Best show out there! "a girl said to me its not you its me, darn right its you, you hefer!" Love Uncle Si!
The show is good tv, family prayer every episode and a life lesson given. Can't beat that in todays TV.


----------



## outdoorser (Jan 14, 2013)

Love it.


----------



## Huge29 (Sep 17, 2007)

Not only my favorite, but my kid's favorite as well!


----------



## hunter57 (Nov 6, 2012)

Love watching that show.


----------



## hossblur (Jun 15, 2011)

My wife thinks its the dumbest show on TV, she tells me that every week while we watch it. "A good wife saves the tags and takes things back for a bigger size when no ones looking"


----------



## humpyflyguy (Sep 10, 2007)

Jase "Si, ever heard of ricochet?"
Si "That's superstition"


----------



## Loke (Sep 7, 2007)

Jase: "Si, we need you to create a diversion."
Si: "You know I ain't never been good at math."


----------



## Wind In His Hair (Dec 31, 2009)

Jase is my favorite. 

"I need your man card, and you need to shave your beard."


----------



## outdoorser (Jan 14, 2013)

jack: "willie's idea of roughin it is having the wrong comfort setting on his sleep-number bed."


----------



## Wind In His Hair (Dec 31, 2009)

Some of Si's lines have been sticking in my brain like crazy lately:

"Back in 'Nam my icy stare became so famous I was approached by a professor in a wheelchair."

(I'm an X-Men fan, so I found that one hilarious.)

"Sting like a butterfly, punch like a flea."

"We need to put the lethal back in nonlethal weapons."


----------



## NHS (Sep 7, 2007)

"That thing will take the hair off a dolphin’s chest.
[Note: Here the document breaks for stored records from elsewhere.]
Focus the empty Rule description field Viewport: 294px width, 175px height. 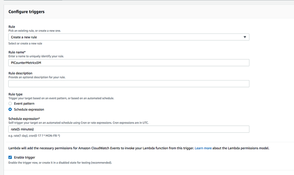click(129, 84)
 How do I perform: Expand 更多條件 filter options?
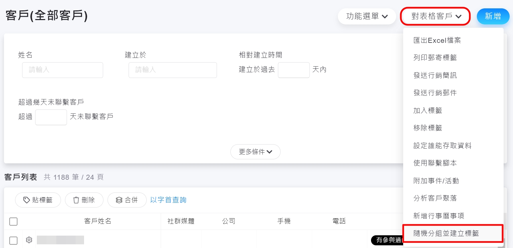pyautogui.click(x=255, y=152)
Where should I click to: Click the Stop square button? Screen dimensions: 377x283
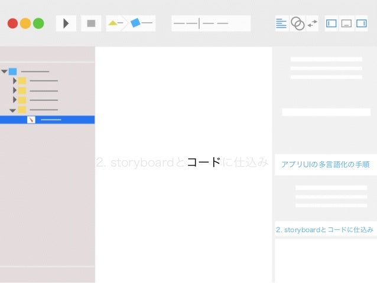(x=91, y=23)
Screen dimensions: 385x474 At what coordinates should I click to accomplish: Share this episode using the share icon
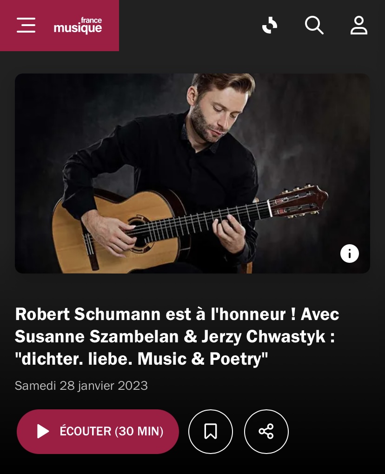tap(266, 431)
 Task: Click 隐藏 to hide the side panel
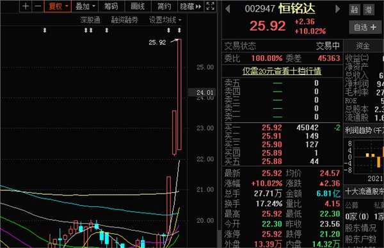pos(191,6)
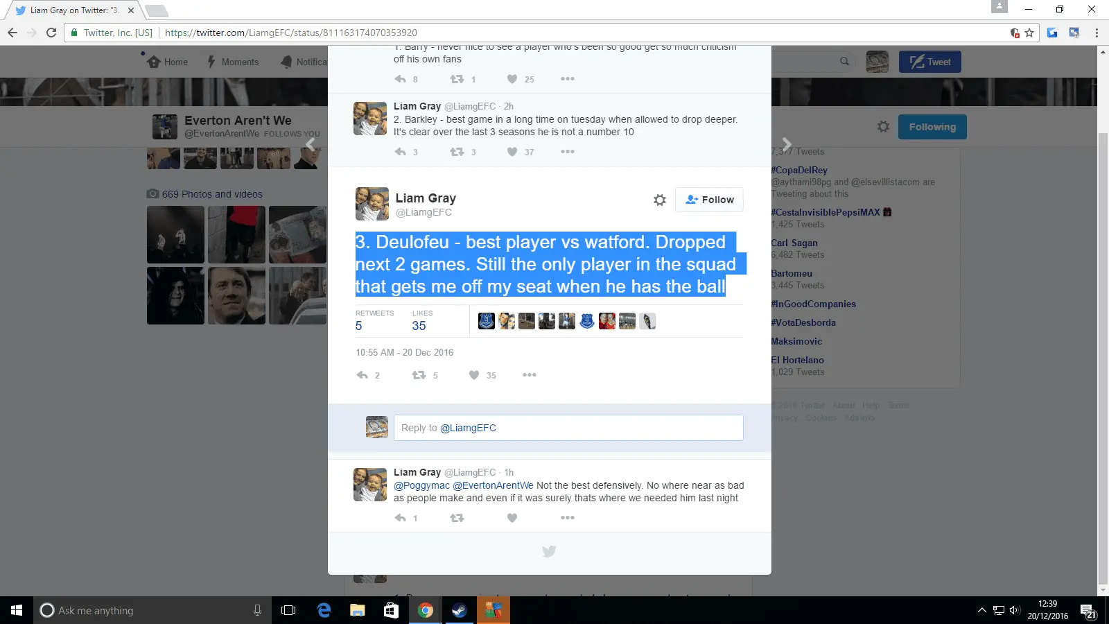Go to the previous tweet arrow
The image size is (1109, 624).
(x=311, y=144)
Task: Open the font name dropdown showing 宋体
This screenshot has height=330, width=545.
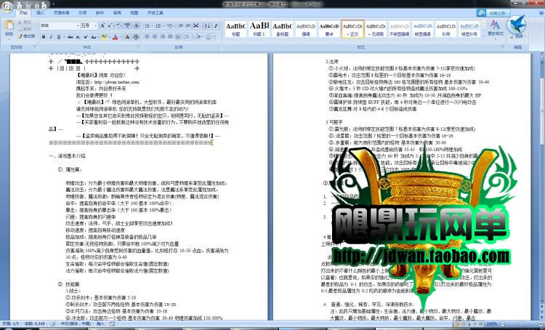Action: coord(58,25)
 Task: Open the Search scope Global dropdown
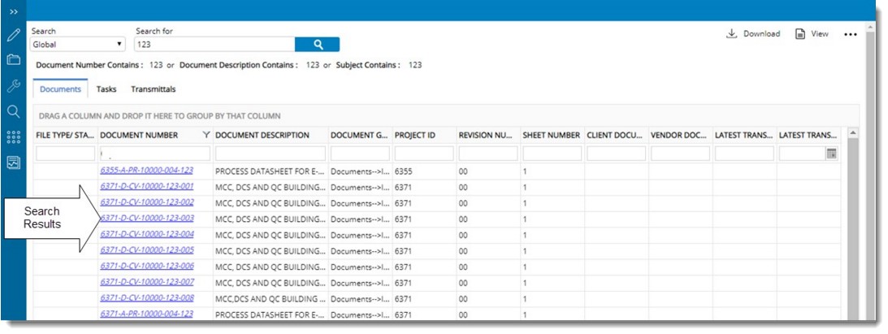[78, 45]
And look here. Have you ever looked at a dolphin’s chest? Hey. That boy has fine chest hair."


----------



## NHS (Sep 7, 2007)

"I'm the master of distractions a few hand gestures and I'll rip your underwear clean off your butt."


----------



## NHS (Sep 7, 2007)

"There are things you just can't fix. Can't fix stupid, can't fix a neutered dog & you can't fix junk!"


----------